Oh, and by the way, Americans are living much longer now than our grandparents did. A person retiring at age 67 may need a retirement income source for 25 years or more. But how can you know if your retirement plans are adequate?
First, you have to know how much you must have to live comfortably in retirement. A good place to turn for help is the CNN/Money retirement calculator.
Next, you must determine how much you need to save monthly to meet your goal. The earlier you begin saving, the better, because compounding is a powerful force. To see for yourself, Google “compound interest” and click on one of the calculators that is linked.
You should also diversify your investment because interest rates and investment return vary over time.
After you have begun to contribute, you must stay on top of your finances. If you have a qualified retirement plan through your employer, you will likely receive statements every quarter.
If you are over the age of 25, you will get an annual statement from Social Security disclosing the amount of benefit you can expect at retirement. Typical IRAs at banks or brokers also generate quarterly statements.
Total your values and determine where you are, compared with where you should be according to your needs in step one. If you discover you are off track, you may need to adjust your approach. However, remember both economic and market volatility cause some years to be more lucrative than others.
Don’t forget about long-term needs. Medical costs for the elderly almost always exceed those of working people. Medicare and its supplements rarely cover the full cost of long-term care, so getting long-term care insurance is a wise choice. Be sure to take the time to research the insurance carrier, its financial strength and its claims history.

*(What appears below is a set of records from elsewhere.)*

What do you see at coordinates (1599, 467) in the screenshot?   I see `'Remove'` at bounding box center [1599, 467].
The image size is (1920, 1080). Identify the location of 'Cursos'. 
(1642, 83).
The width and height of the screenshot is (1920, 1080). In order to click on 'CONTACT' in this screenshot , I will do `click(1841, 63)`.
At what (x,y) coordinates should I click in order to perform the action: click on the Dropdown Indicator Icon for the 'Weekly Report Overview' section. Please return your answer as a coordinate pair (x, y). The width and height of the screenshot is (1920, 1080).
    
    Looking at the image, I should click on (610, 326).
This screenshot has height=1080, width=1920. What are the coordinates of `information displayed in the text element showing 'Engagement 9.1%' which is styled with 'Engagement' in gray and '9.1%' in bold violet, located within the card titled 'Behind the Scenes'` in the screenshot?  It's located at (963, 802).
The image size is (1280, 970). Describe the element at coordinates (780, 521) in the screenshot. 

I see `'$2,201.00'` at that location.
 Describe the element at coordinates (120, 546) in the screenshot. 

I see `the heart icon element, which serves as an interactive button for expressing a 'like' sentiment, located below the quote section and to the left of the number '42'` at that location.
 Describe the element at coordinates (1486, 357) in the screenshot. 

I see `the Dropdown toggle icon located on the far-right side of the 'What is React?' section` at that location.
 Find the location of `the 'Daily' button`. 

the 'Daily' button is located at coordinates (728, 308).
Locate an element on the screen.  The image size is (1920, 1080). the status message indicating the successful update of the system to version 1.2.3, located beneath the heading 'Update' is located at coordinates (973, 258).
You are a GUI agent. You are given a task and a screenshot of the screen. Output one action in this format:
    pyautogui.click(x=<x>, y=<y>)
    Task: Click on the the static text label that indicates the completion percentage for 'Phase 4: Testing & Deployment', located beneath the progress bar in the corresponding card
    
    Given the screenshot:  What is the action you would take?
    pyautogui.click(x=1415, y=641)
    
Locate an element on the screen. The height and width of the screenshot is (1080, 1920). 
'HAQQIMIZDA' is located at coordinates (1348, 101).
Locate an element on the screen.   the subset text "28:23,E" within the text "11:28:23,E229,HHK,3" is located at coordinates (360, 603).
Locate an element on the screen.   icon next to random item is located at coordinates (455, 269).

Your future is too important to ignore and leave to chance. Many Americans continue to work for pay after they have “officially” retired. Surely some do it for pleasure, but many must do it to survive. What about you?
To be able to have a choice, save and invest as much money as you can as soon as you can. The younger you are when you start, the more you will accumulate. Inadequate savings now can result in a financial crisis later on.
Should you decide to seek help from a financial planner, visit the Certified Financial Planner Board of Standards at www.CFP.net for comprehensive financial planning information.